Studying animal cognition in the wild

Sometimes recording what animals do not do or fail to find can lead to revealing insights into their expectations, and thus cognition

August 20, 2019

Studying cognition in the wild is a challenge. Field researchers and their study animals face many factors that can easily interfere with their variables of interest and that many say are “impossible” to control for. A novel observational approach for field research developed by Karline Janmaat at the Max Planck Institute for Evolutionary Anthropology can now guide young scholars, who want to study cognition in the field before this opportunity disappears.

Different types of cognitive abilities can lead to a variety of knowledge that can help an animal to find, access, and guard food and mates. One approach to gain insight into the evolution of such cognitive abilities is by inferring cognitive performances from observed behaviours across closely related species and to compare them. By linking differences in cognitive performances with differences in current socio-ecological circumstances, hypotheses about the evolutionary pressures that contributed to the selection of these abilities can be tested. This can then provide answers to the question why a trait, such as the ability to plan for the next day, evolved. Drawing inference about cognitive abilities from behaviour is, however, not straightforward. In her latest paper Janmaat describes a set of different approaches, addressing where and how one can make such inferences in a variety of species, with the focus on primates.

Advantages of fieldwork and challenges faced in captive-based research

While addressing the question of where and how cognition can be studied, the paper describes the advantages of field-based science as well as the challenges faced in captive-based experimental science. “My aim is not to devalue captive-based or experimental research. My aim is to make captive-based and experimental scientists think critically about the challenges of their approach and hopefully become more open to, or familiar with, the potential and advantages of observational fieldwork”. Janmaat was motivated to write the paper by a finding which suggested that the majority of primate cognition work is conducted with captive primates and that field work studies are rarely cited in reviews about primate cognition, suggesting an imbalanced distribution and diffusion of knowledge between the two fields. Janmaat especially stresses the value of field work for obtaining insight into evolutionary function, to obtain knowledge on the conditions in which animals employ their cognitive skills and thus their potential benefits. “If we really want to understand the evolution of cognition and human intelligence, we need to study not only whether our closest relatives do or do not use certain cognitive skills, but also the conditions in which animals employ these skills in daily survival in their habitat”, says Janmaat.

In addition, she addresses the issue of plasticity of the brain and stresses the need to study the variation in cognition by conducting comparable studies in both captive and wild settings. This is because in the wild certain cognitive abilities, such as spatial mapping, are more likely developed to their full extent, due to a particularly high variety of social and sensory input and large-scale movement abilities, while other abilities, such as causal understanding, may be more developed in captive animals that have more “free time” on their hands.
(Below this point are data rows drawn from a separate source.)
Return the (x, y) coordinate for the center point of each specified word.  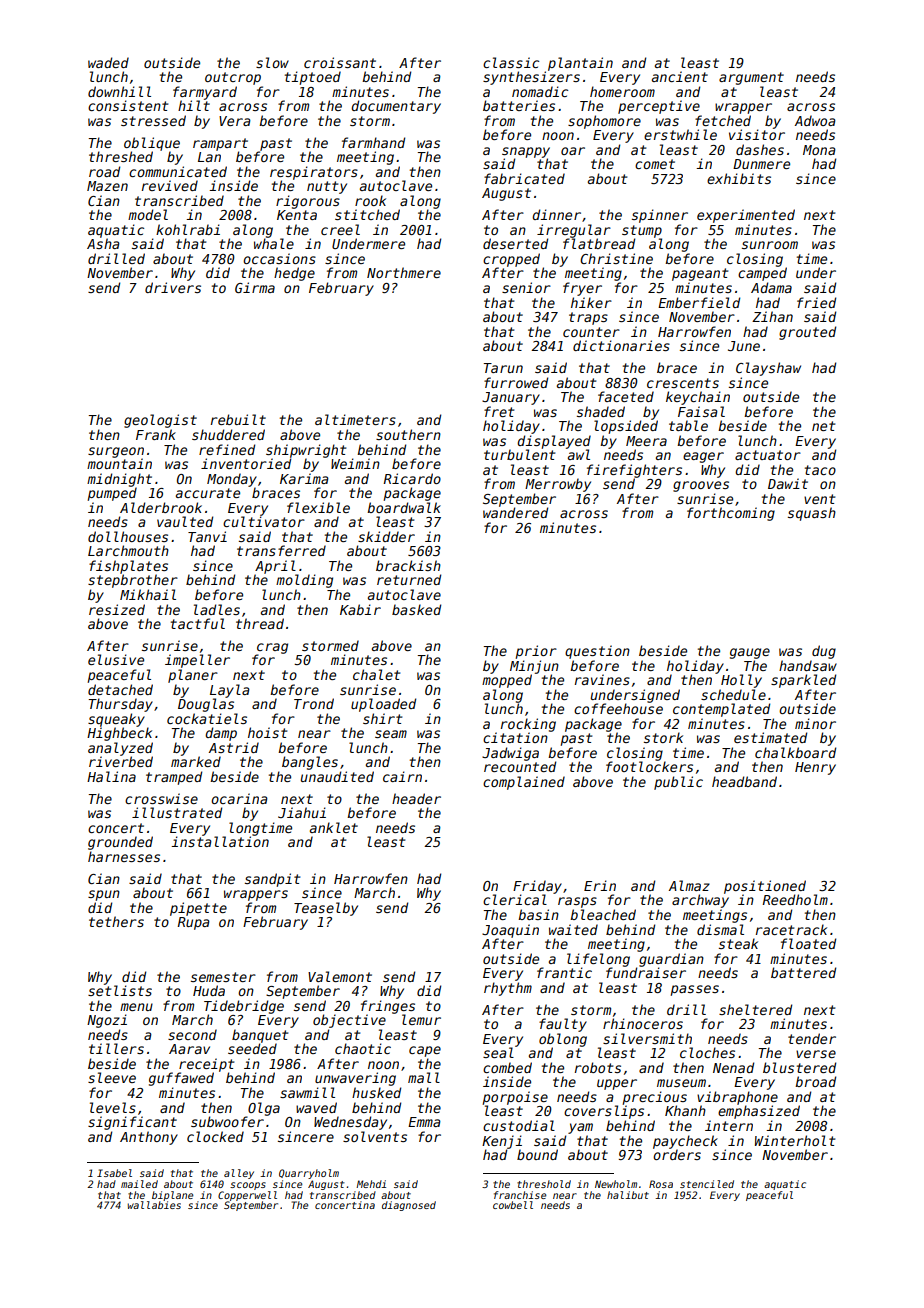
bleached (603, 914)
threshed (121, 156)
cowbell (513, 1205)
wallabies (154, 1205)
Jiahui (302, 812)
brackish (408, 565)
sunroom (770, 245)
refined (227, 449)
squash (812, 514)
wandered (515, 512)
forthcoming (731, 514)
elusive (116, 659)
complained (524, 783)
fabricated (524, 178)
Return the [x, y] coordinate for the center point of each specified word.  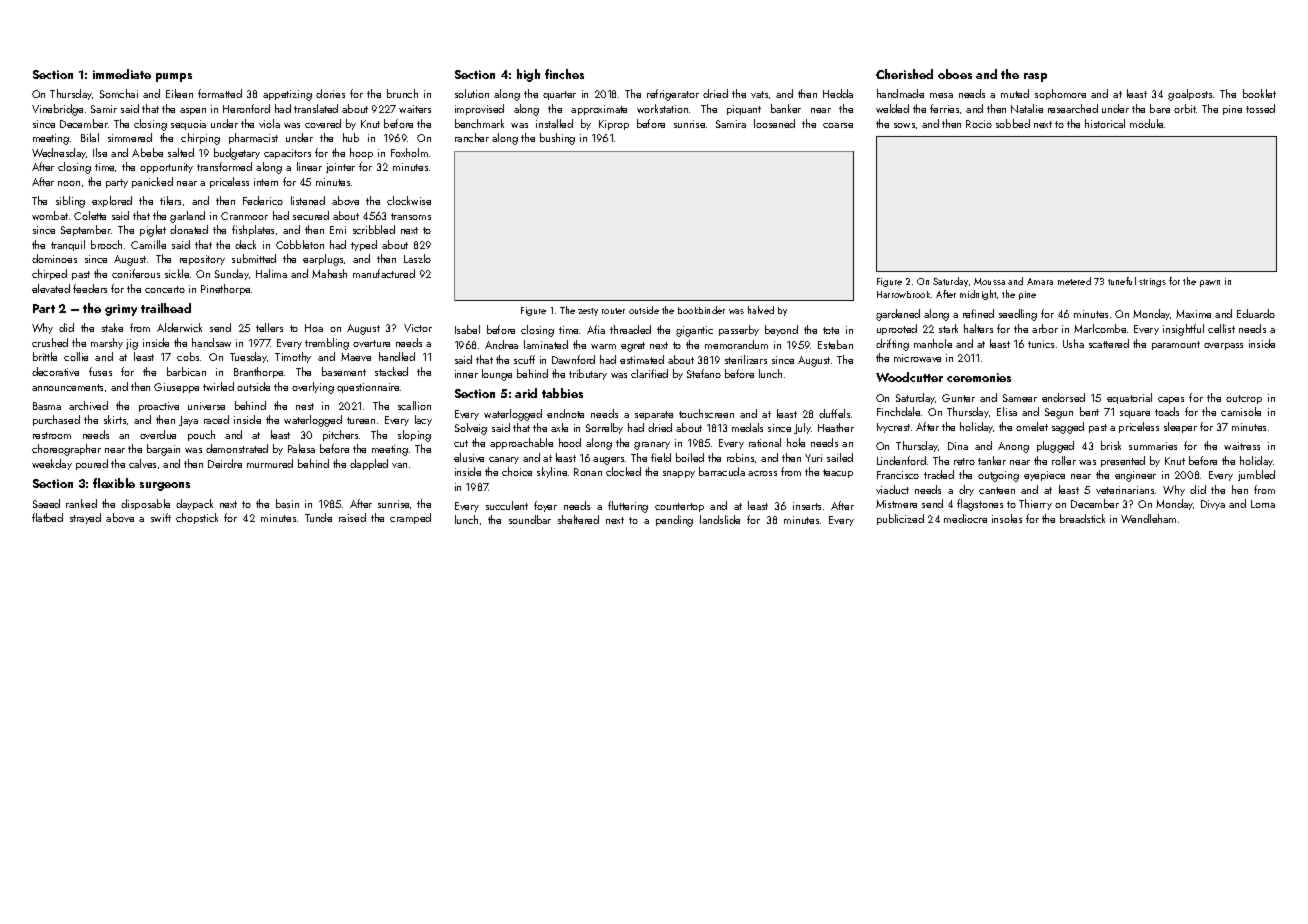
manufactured [384, 273]
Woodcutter [909, 377]
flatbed [47, 517]
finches [564, 74]
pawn [1210, 283]
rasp [1035, 77]
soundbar [530, 519]
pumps [174, 77]
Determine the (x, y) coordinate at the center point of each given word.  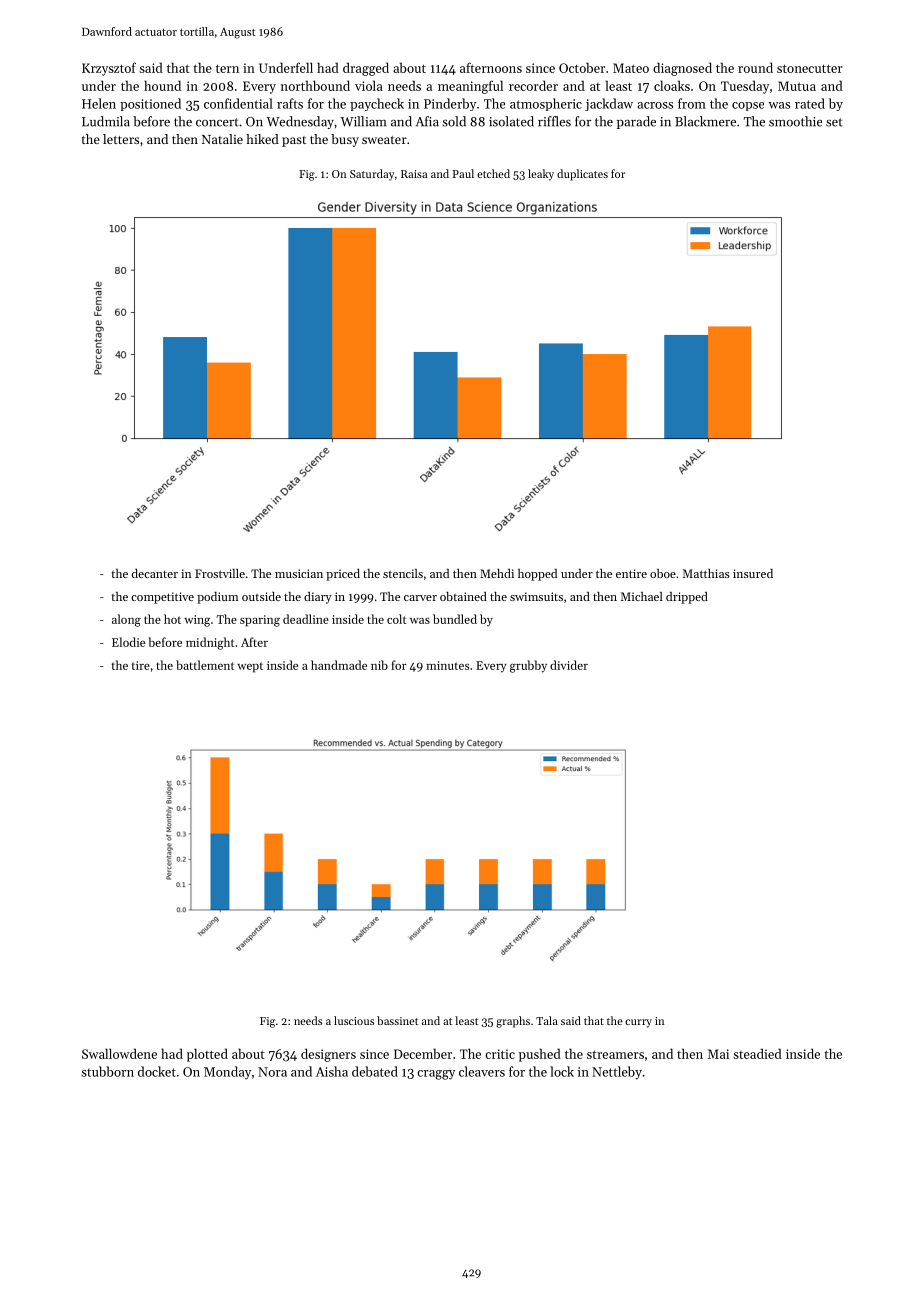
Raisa (414, 174)
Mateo (631, 68)
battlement (205, 665)
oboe (663, 573)
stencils (403, 573)
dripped (687, 598)
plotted (207, 1055)
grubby (528, 666)
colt (396, 619)
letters (121, 139)
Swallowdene (119, 1053)
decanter (155, 573)
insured (753, 573)
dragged (366, 69)
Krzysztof (109, 69)
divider (569, 665)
Lastly, Janmaat stresses the urgency of field studies as natural habitats, especially the ones of tropical forest primates, are rapidly disappearing. “This rapid decline of rainforest environments and primate populations that depend on them creates a high level of urgency to study primates in their natural habitats”, Janmaat says.

A five-step guideline

After summarizing the advantages of observational field-based studies, Janmaat addresses the question how we can study cognition in the wild, especially when working with highly endangered animals. She provides a five-step guideline for future data collection designs for scholars who want to investigate cognitive abilities in wild animals by observation and a synthesis of traditional and novel methods. She guides the reader through these steps by providing concrete examples from her own work on foraging cognition, such as future planning or intuitive statistics, in chimpanzee females in the Taï National Park, in Côte d’Ivoire, who she has been studying for the past 10 years. In animal behaviour studies priority is often given to the recording of behaviours that the target animal performs, such as its visit to a food source, how long it eats, how many other animals are present, or whom it grooms. Recording when it does not perform certain behaviours (for example, when it does not approach or inspect a tree, pick up a tool or groom an individual, or when it fails to find food or mates) can provide as valuable information about an animal’s expectations, and thus cognition, as recording when it does perform the behaviour. For example, recording when a chimpanzee decides not to approach or inspect a food tree in which she has fed the year before, can provide insight into her expectations of what she will find at that tree, as much as recording when she does approach.

By identifying crucial contexts, collecting data on a suite of behaviours (what animals do not do, or only do when certain conditions are met), controlling interfering variables by conducting observational control (recording what animals fail to find [when there is no fruit]), and by combining this technique with well thought-out statistical models, based on decades of biological knowledge, Janmaat describes how we can infer conclusions about the cognitive abilities of wild animals. “What is important to always remember is that every approach has benefits and challenges. Consequently, using complementary approaches is more likely to yield novel insights in primate cognition and move the field in exciting new directions. Perhaps then, we can even make the ‘impossible’ possible”, Janmaat says.